■ **Dataset**
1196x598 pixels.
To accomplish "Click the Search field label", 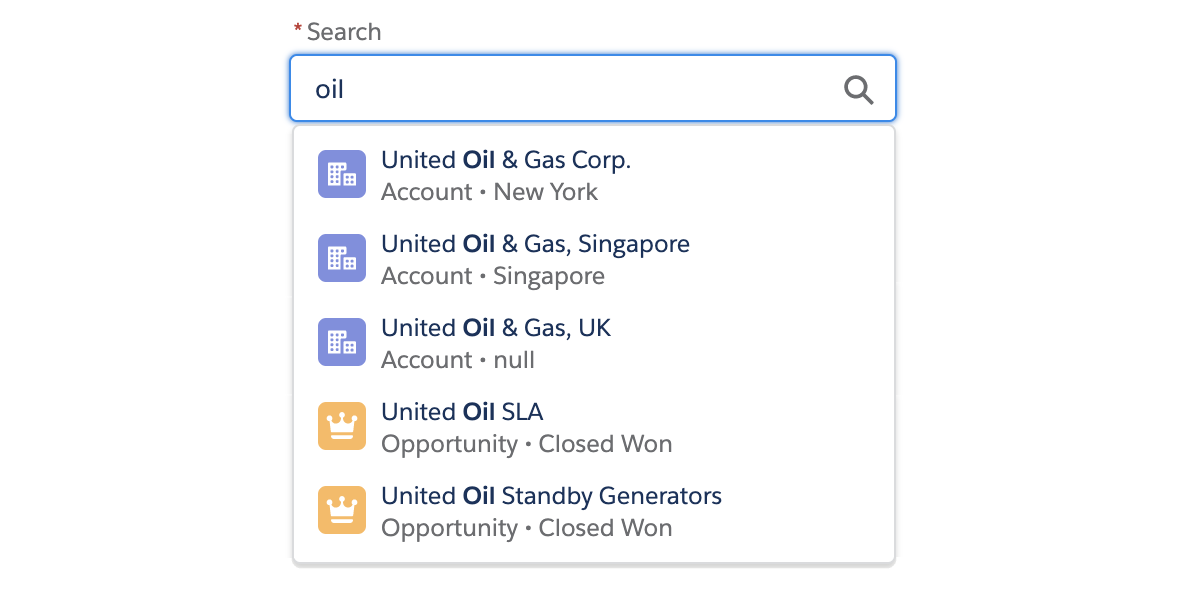I will tap(343, 32).
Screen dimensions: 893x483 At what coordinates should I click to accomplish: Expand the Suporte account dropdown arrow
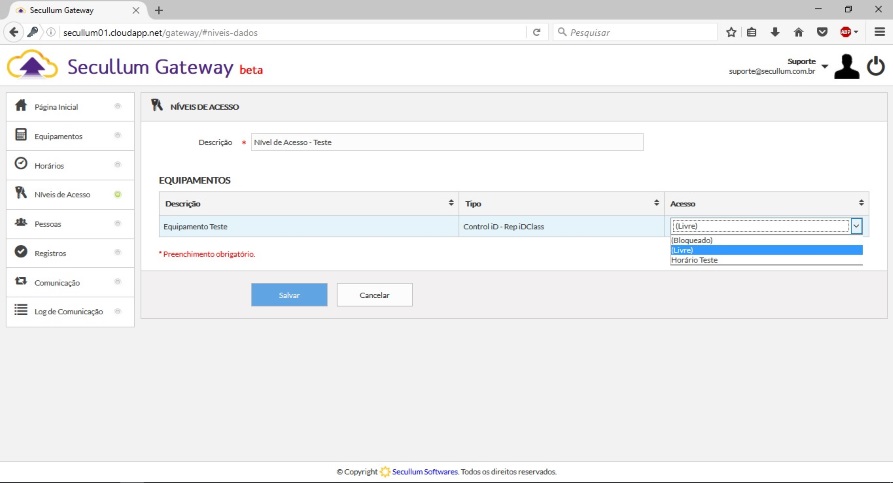tap(825, 67)
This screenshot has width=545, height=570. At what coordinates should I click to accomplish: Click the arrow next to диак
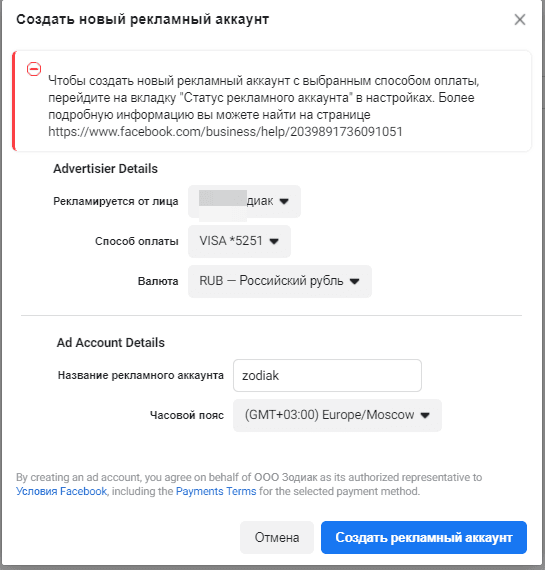(284, 201)
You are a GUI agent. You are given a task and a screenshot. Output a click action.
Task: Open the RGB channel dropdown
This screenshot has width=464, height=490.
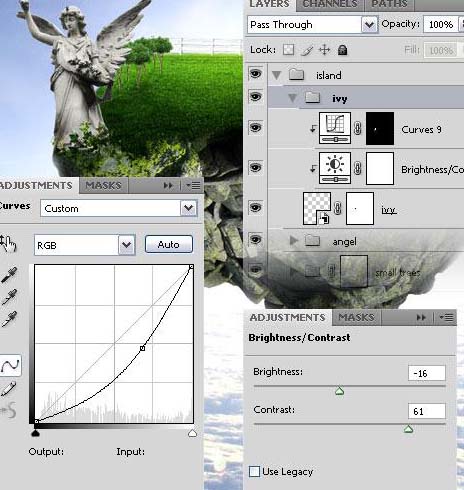click(126, 245)
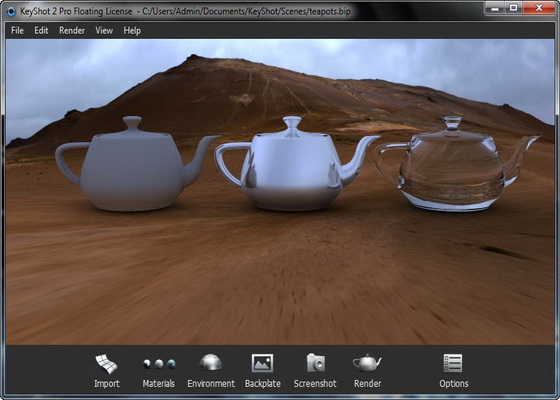Select the Backplate picture icon
Screen dimensions: 560x400
262,363
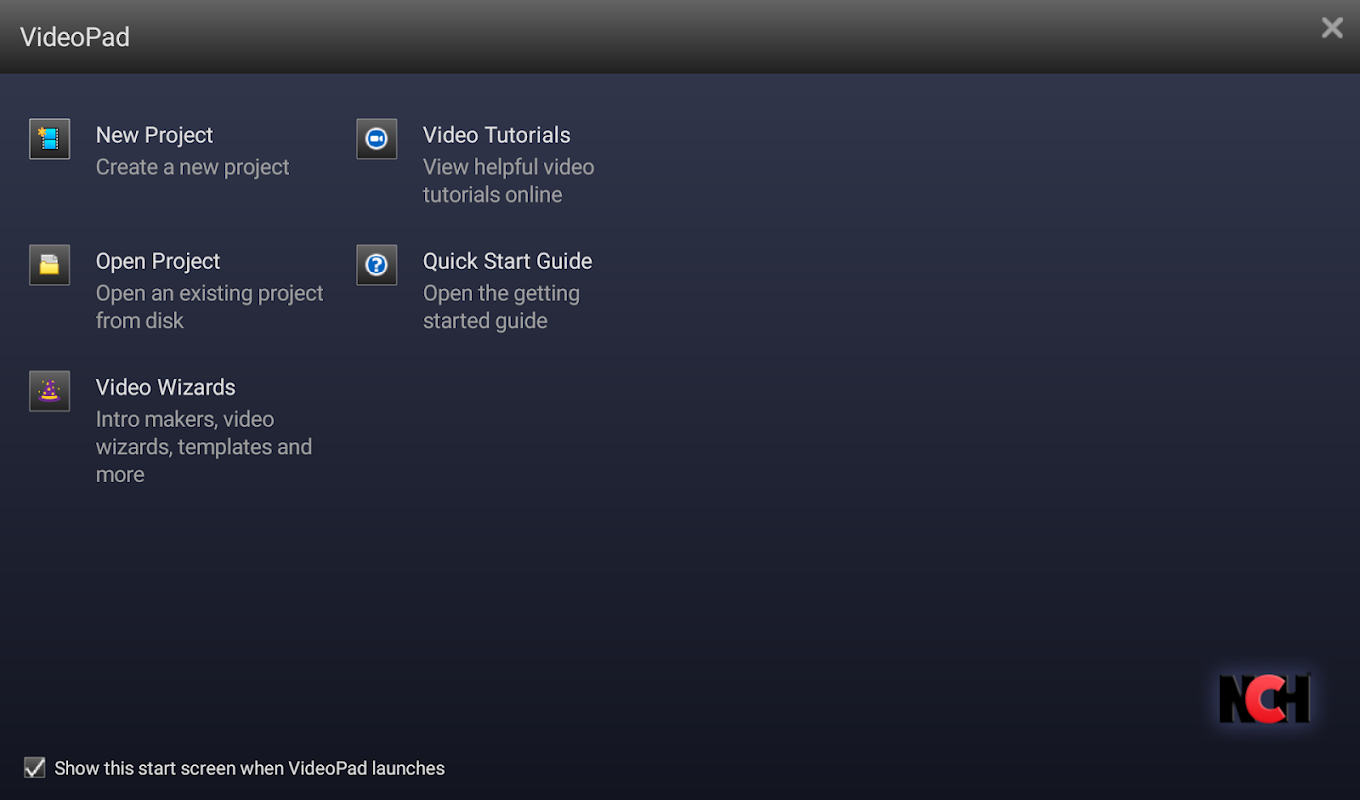
Task: Click 'Open an existing project from disk' text
Action: pos(210,307)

■ **What you need to do**
Please give again only the lines from the one containing "Task: Open the RGB channel dropdown" through the last line of the entries above, exactly as they stand and without pictures.

■ **Response below**
Task: Open the RGB channel dropdown
This screenshot has width=464, height=490.
click(126, 245)
Select the Backplate picture icon
Screen dimensions: 560x400
262,363
Task: Click 'Open an existing project from disk' text
Action: pos(210,307)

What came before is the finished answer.